Holding his arm straight down at his side, the gun concealed in the folds of his heavy military coat, he swung wide the door, his eyes hard and alert. Standing outside, with his back to Jack, was a stocky man in a black overcoat, the shoulders dusted with white flakes of snow. At the sound of the door opening, he turned, revealing a familiar handsome, ebony-skinned face.

It was an effort for Jack to keep the surprise from his expression, but somehow he managed it.

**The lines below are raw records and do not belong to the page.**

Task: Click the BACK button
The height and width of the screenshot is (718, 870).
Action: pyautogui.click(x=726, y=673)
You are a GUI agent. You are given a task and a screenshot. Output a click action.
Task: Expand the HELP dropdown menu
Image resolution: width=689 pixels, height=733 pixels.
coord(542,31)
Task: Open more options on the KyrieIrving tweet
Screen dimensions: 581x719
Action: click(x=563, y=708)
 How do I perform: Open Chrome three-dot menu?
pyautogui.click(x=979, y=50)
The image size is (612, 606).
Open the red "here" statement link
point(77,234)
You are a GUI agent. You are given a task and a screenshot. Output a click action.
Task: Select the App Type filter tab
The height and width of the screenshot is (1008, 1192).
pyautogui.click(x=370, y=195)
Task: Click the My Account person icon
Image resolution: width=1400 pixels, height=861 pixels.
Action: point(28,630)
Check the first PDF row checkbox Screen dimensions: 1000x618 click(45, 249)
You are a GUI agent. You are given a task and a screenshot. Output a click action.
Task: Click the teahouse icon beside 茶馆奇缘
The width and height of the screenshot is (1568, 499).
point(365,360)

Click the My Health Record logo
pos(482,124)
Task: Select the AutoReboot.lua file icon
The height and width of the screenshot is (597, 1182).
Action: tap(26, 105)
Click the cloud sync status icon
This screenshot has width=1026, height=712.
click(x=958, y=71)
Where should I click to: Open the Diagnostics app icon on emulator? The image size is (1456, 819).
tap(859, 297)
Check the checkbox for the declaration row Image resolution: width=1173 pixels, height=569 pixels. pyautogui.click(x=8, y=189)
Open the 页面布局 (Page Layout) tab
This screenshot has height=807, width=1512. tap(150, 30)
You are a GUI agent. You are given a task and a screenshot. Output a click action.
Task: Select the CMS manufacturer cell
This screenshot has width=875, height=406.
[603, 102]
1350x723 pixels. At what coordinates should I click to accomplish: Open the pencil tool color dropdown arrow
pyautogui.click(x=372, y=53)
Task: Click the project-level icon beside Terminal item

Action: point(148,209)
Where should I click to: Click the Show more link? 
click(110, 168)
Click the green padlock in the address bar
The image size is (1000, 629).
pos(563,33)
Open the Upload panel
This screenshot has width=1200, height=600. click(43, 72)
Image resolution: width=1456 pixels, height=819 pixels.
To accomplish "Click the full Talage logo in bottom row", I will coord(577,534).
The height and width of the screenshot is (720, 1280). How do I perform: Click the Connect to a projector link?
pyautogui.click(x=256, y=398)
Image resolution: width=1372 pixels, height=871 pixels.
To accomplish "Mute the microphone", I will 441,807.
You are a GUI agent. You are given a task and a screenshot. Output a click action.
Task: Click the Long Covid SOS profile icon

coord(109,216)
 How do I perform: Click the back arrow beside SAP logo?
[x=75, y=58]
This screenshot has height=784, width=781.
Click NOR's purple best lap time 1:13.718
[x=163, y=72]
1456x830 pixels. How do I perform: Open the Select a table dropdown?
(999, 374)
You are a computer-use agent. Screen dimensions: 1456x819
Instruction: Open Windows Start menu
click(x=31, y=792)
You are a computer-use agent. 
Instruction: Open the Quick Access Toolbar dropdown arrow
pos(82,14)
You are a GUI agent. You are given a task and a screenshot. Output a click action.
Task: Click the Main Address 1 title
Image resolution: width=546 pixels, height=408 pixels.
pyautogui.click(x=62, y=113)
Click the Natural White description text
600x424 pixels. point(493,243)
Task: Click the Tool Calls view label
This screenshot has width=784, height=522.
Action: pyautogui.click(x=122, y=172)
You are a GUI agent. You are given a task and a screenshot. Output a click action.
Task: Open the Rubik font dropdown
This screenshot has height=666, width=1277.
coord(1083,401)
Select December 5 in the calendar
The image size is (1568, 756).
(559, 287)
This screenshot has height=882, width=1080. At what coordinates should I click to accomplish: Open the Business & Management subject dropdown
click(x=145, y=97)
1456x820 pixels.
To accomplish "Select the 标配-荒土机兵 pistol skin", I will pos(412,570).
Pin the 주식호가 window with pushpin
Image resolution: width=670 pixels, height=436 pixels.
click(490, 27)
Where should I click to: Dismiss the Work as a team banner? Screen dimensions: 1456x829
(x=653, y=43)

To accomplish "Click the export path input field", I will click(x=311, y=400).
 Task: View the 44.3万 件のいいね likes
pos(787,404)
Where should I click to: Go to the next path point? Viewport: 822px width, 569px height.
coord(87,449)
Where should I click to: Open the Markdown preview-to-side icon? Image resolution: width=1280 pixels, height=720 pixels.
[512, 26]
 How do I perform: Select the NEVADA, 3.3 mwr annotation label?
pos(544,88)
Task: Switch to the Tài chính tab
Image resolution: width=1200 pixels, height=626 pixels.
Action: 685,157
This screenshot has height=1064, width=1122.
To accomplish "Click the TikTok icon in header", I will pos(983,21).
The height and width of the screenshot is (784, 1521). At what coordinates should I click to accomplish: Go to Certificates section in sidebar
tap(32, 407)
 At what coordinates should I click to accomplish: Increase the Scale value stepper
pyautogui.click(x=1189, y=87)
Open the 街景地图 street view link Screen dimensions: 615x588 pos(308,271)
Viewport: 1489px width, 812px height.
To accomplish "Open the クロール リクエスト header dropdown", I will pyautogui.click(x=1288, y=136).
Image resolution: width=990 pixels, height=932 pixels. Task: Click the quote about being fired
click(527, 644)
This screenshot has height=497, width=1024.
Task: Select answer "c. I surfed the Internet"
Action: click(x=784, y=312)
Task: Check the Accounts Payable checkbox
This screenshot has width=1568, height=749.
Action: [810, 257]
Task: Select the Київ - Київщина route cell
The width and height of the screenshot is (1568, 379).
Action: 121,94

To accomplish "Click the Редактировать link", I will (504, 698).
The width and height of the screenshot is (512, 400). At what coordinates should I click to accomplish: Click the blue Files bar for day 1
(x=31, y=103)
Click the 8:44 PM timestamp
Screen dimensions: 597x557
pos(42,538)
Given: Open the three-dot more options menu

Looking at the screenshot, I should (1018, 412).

"Rex," he said, his tone wary as he greeted his visitor. The CIA agent was a friend, of sorts. Together, they had taken down the Miracle and saved the world. But that didn't explain why he was here now, in Wales, a week before Christmas, standing on Jack's doorstep in the middle of the night.

"Hey, World War Two," Rex responded. He nodded towards the gun held at Jack's side. "Jumpy as ever, I see."

"Yeah, well, you know me. I really hate carol singers," Jack quipped.

"You gonna ask me in, or do I have to stand out here all night in the snow?"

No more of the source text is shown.